A soon-to-launch exchange-traded fund is offering a potential solution to the conundrum of the need for income when interest rates are rising: exposure to variable-rate preferred stocks.
The Invesco PowerShares Variable Rate Preferred Portfolio (VRP), which is scheduled to be listed on May 1, tracks a Wells Fargo index of variable-rate preferred stocks as well as other hybrid securities that are “functionally similar,” according to the fund's filing with the Securities and Exchange Commission. This type of stock offers a stream of dividend income that varies with interest rates, providing protection against unexpected rate hikes.
“This product could appeal to investors seeking income in a rising rate environment,” said Todd Rosenbluth, director of ETF and mutual fund research at S&P Capital IQ.
The average dividend yield to maturity on the stocks in the index is 4.4% as of March 31, substantially more income than could be generated from variable-rate bonds, according to Lorraine Wang, head of global ETF products and research at Invesco PowerShares Capital Management. For example, floating-rate corporate notes typically yield between 0.5% and 1%, she said.

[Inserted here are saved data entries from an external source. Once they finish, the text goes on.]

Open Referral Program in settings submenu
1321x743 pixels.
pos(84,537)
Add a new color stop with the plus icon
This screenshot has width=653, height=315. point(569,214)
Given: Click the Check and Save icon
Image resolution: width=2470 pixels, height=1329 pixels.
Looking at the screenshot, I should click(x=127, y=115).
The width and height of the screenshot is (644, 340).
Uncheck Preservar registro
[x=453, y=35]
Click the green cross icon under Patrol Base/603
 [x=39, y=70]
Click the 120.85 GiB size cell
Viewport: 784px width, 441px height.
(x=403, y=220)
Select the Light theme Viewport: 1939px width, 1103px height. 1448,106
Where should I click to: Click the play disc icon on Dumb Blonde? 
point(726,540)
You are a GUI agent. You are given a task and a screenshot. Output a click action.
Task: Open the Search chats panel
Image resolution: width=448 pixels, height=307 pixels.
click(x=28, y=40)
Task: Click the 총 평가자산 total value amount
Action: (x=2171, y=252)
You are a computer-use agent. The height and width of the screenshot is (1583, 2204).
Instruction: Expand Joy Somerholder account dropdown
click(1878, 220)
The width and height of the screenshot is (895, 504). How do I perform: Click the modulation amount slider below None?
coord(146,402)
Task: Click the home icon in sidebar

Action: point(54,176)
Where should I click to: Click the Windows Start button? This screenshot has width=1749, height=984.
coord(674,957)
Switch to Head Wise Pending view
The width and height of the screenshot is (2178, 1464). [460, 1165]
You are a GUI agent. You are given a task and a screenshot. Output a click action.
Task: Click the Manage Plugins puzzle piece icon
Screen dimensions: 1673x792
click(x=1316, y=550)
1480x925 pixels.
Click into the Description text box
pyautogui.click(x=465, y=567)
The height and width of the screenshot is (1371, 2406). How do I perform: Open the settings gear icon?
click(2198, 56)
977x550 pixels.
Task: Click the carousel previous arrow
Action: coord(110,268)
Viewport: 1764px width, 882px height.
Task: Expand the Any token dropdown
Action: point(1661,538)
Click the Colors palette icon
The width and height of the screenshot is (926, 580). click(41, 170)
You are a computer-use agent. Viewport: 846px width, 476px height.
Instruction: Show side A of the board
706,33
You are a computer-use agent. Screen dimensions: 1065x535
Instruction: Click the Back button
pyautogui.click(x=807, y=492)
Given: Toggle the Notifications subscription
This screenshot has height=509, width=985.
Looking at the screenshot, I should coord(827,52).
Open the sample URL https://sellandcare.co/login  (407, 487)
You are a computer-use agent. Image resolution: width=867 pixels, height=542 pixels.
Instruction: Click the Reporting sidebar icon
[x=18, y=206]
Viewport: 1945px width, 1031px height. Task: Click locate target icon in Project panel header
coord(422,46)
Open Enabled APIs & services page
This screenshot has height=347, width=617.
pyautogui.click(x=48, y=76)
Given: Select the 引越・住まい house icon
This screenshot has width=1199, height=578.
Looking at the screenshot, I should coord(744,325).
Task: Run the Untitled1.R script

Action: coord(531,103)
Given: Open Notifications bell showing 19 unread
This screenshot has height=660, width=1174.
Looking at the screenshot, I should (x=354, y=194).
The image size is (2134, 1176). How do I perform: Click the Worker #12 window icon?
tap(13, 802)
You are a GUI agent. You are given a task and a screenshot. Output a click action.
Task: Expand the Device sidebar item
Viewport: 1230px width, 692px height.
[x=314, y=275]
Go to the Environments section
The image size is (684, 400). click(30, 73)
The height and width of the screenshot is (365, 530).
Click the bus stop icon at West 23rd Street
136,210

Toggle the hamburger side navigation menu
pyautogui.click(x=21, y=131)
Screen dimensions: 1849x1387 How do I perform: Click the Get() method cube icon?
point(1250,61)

The greater potential yield is partly because preferred stocks are more risky, Mr. Rosenbluth said. In the case of default, preferred stockholders are second in line to bondholders for payments.
Variable-rate preferred stocks are slightly less lucrative than their fixed-rate equivalents, Ms. Wang added. Fixed-rate preferred stocks tend to yield about 1.5% more, mainly as compensation for higher interest rate risk.
The index that the fund tracks, called the Wells Fargo Hybrid and Preferred Securities Floating and Variable Rate Index, mainly offers exposure to the financial sector, which issues the majority of these products, Ms. Wang said. Financials constitute about 90% of the index, with energy coming in second at 5%.
The main risk associated with variable-rate investments is that interest rates may not rise as much as expected, Mr. Rosenbluth said. This would leave investors saddled with a product that underperforms its fixed-rate equivalent.
Another important feature of variable-rate preferred stocks is limited upside, he said. Where common stocks tend to climb when a company's prospects improve, preferred stocks' response tends to be much more modest. This is because the stocks tend to remunerate investors with a fixed payout scheme — such as dividends that vary with interest rates — limiting the benefit to shareholders of improved company earnings.
“These investments are a happy medium between stocks and bonds,” Mr. Rosenbluth said. “They have some benefits of both, but not the full benefits of either.”